Let's face it— Congress will do nothing to address the nation's financial problems this year before the elections, and probably not in the lame-duck session immediately afterward. But when the new Congress convenes next
year, it must quickly tackle both the short-term federal deficit and the long-term debt crisis that is looming as the nation's debt-to-GDP ratio rapidly approaches 100%.
We still believe that the report of the Simpson-Bowles Commission provided an excellent starting point for addressing both the short-term and long-term problems.
Once solutions to those problems are in place, Congress must turn its attention to two other thorny obstacles — those relating to Social Security and Medicare.
As the most recent report of the Social Security System trustees stated, the Social Security Trust Fund will be exhausted by 2033, three years earlier than forecast previously. After that, the Social Security Administration will be able to pay only 75% of the promised benefits to retirees.
That means anyone 21 years or more from retirement could receive less from Social Security than they now expect.
EFFORTS TO PREPARE
As reported in last week's issue of InvestmentNews, many financial advisers are helping clients prepare for possible future cuts in their Social Security benefits, and devising strategies to make up for that possible loss of retirement income.
Should Congress surprise us and take action to fix Social Security, those who have taken steps to reinforce their non-Social Security income will simply be better off.
There are many possible solutions to the problem of funding Social Security. First, the payroll tax funding the trust now applies to only about 84% of the nation's total employee earnings because income above $110,000 a year is not subject to it. Raising the income level subject to the tax to 90% of total earnings (making an individual's taxable income $180,000) would fill about one-third of the gap.
There are also suggestions that Social Security benefits should be means tested so that high-in-come earners would receive reduced benefits, and the retirement age could be raised gradually, as it was in the reforms undertaken in 1983, during the first Reagan administration.
The idea of means testing Social Security benefits — reducing what high earners receive — is opposed by some experts because it would make Social Security simply another income transfer or welfare system.
On the other hand, some oppose increasing the retirement age for all workers because the life expectancy of 65 has increased by only one and a third years for low-income men, while it has increased by six years for men on the top half of the income ladder. The equivalent data for women are not available.
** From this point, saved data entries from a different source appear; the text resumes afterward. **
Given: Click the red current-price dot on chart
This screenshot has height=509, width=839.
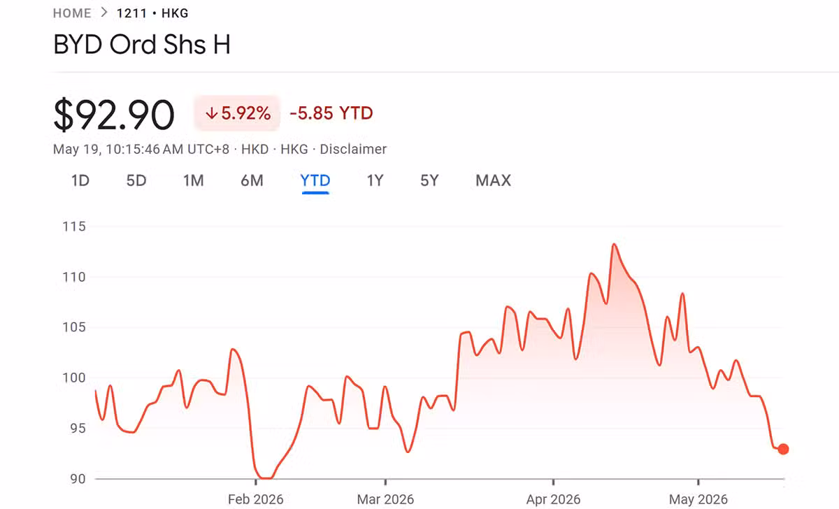Looking at the screenshot, I should coord(783,449).
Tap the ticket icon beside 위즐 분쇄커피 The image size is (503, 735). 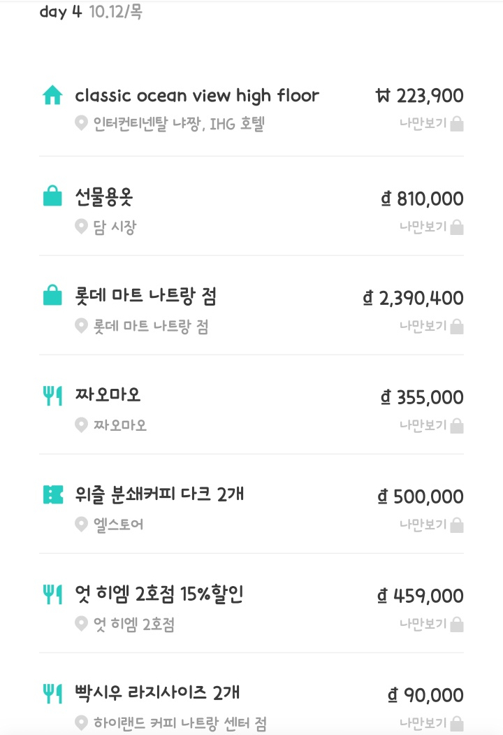point(52,495)
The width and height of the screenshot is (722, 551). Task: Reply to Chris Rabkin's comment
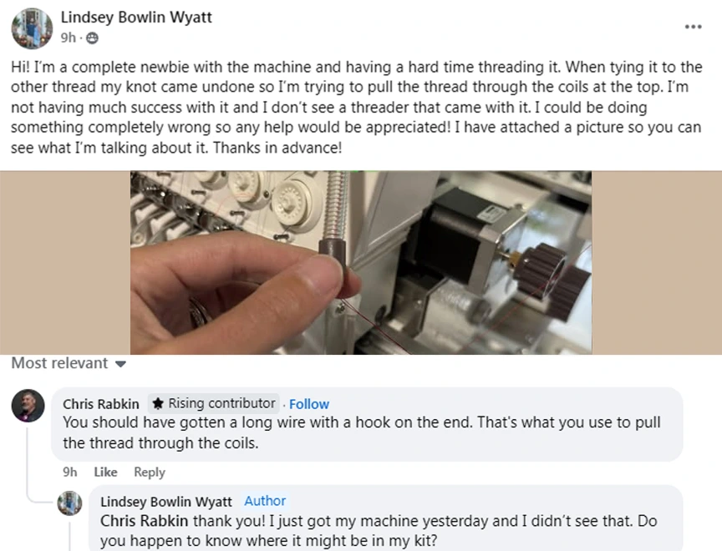click(150, 473)
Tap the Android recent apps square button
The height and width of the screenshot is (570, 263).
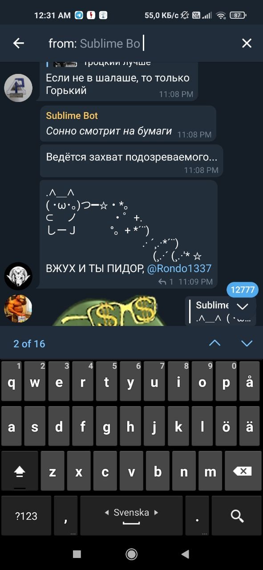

Having addressed the possible changes to Social Security, financial advisers should turn their attention to medical costs in retirement. The Medicare trust funds are in worse shape than the Social Security Trust Fund. According to the latest trustees' report, the Medicare trust funds will run out of money in 2024, after which they will be able to pay only 87% of scheduled hospital benefits to retirees.
OVERLY OPTIMISTIC
Some critics say that even expecting the Medicare trust funds to avoid depletion until 2024 is optimistic because the trustees relied on unrealistic assumptions — e.g., that Congress will allow a 31% cut in payments to doctors for services rendered to Medicare recipients, a provision of the health care reform law, to go into effect. Congress has not allowed previous scheduled cuts to take effect.
Even if Medicare is repaired, an average couple retiring at 65 will need to set aside $230,000 just to pay for medical costs (including Medicare and Medicare supplemental premiums) in retirement, assuming a life expectancy of 85 for women and 82 for men, according to a study by Fidelity Investments. The Employee Benefit Research Institute estimates that to be 90% sure of covering those expenses, a couple needs to set aside $271,000. That's a substantial sum.
Financial advisers have their hands full in trying to position clients to handle the likely, though at present inscrutable, changes ahead for Social Security and Medicare, but they also should be making provisions for their clients to deal with these, and possibly even greater, medical costs in retirement.